Guide
Free cash flow yield explained
Harbor Capital's $240M value sleeve screened on trailing P/E. In 2024, a consumer-staples name traded at 14× earnings — cheap versus history — but levered free cash flow was negative after a warehouse automation build-out. The position looked like a bargain on earnings and a trap on cash. Sleeve hit rate on new buys that year: 52%.

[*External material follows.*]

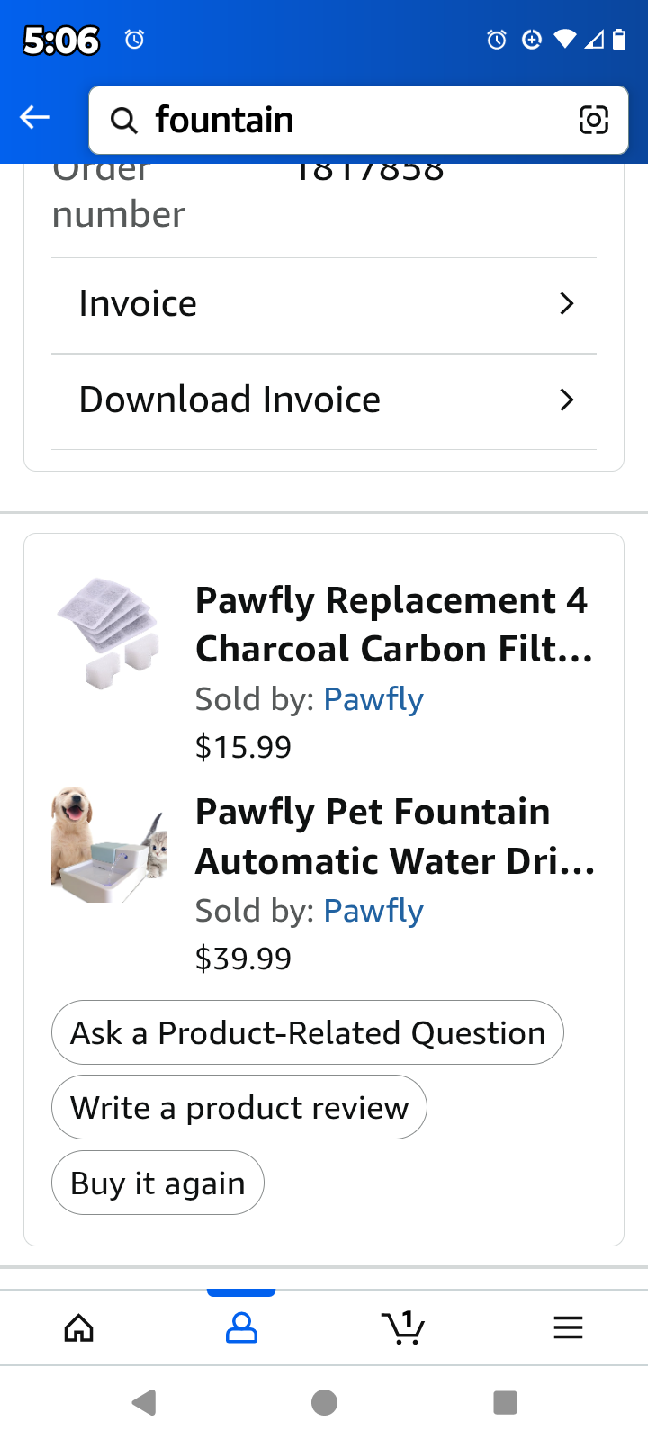Tap the Android home circle button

Free cash flow yield (FCF yield) expresses how much cash a business generates relative to what you pay for it. The standard form divides free cash flow by enterprise value (FCF/EV), capturing operating cash after capex against the full capital stack — equity plus net debt. A 6% FCF yield means roughly $6 of annual free cash per $100 of enterprise value. Harbor Capital added a minimum 5% forward FCF/EV gate alongside P/E screens; hit rate on new buys rose to 71% and value-sleeve alpha versus the Russell 1000 Value index improved 180 basis points over 14 months. This guide covers calculation variants, trailing vs forward yield, sector benchmarks, the Harbor refactor, a technique decision table versus P/E and dividend yield, pitfalls, and a production checklist.
What FCF yield measures
Earnings can be smoothed by depreciation schedules, stock-based compensation, and one-time items. Free cash flow is harder to manufacture: it is operating cash flow minus capital expenditures — cash left after keeping the lights on and maintaining (or growing) the asset base. FCF yield asks: if I bought the whole business today at enterprise value, what cash return would I earn on that purchase price?
The metric is a cousin of the earnings yield (E/P, the inverse of P/E) but uses cash instead of accounting profit. It is also broader than dividend yield, because management can return cash via buybacks or reinvestment rather than dividends. High FCF yield can signal undervaluation, temporary distress, or a business in intentional investment mode — context matters.
- Value screen — rank a universe by FCF/EV; top quintile often overlaps classic value factors but penalizes earnings without cash.
- Quality filter — require FCF yield above a hurdle (e.g. 5%) to avoid “cheap” names that burn cash.
- Capital allocation check — compare FCF yield to dividend yield plus buyback yield; large gaps reveal reinvestment or leakage.
- DCF shortcut — if terminal growth is g and discount rate is r, implied fair FCF yield ≈ r − g in a Gordon-style terminal (link to DCF).
How to calculate FCF yield
Core formula: FCF / EV
FCF yield = Free cash flow ÷ Enterprise value
Use levered free cash flow (after interest, for equity holders) with equity value (market cap), or unlevered free cash flow with enterprise value. Mixing unlevered FCF with market cap double-counts debt economics. Harbor Capital standardizes on levered FCF / EV for comparability across capital structures.
Free cash flow definition
Start from the cash flow statement:
FCF = Cash from operations − Capital expenditures
Adjustments practitioners often apply:
- Stock-based compensation — some investors add SBC back to FCF (treating it as non-cash); others subtract it as a real dilution cost. Pick one convention and keep it consistent across the universe.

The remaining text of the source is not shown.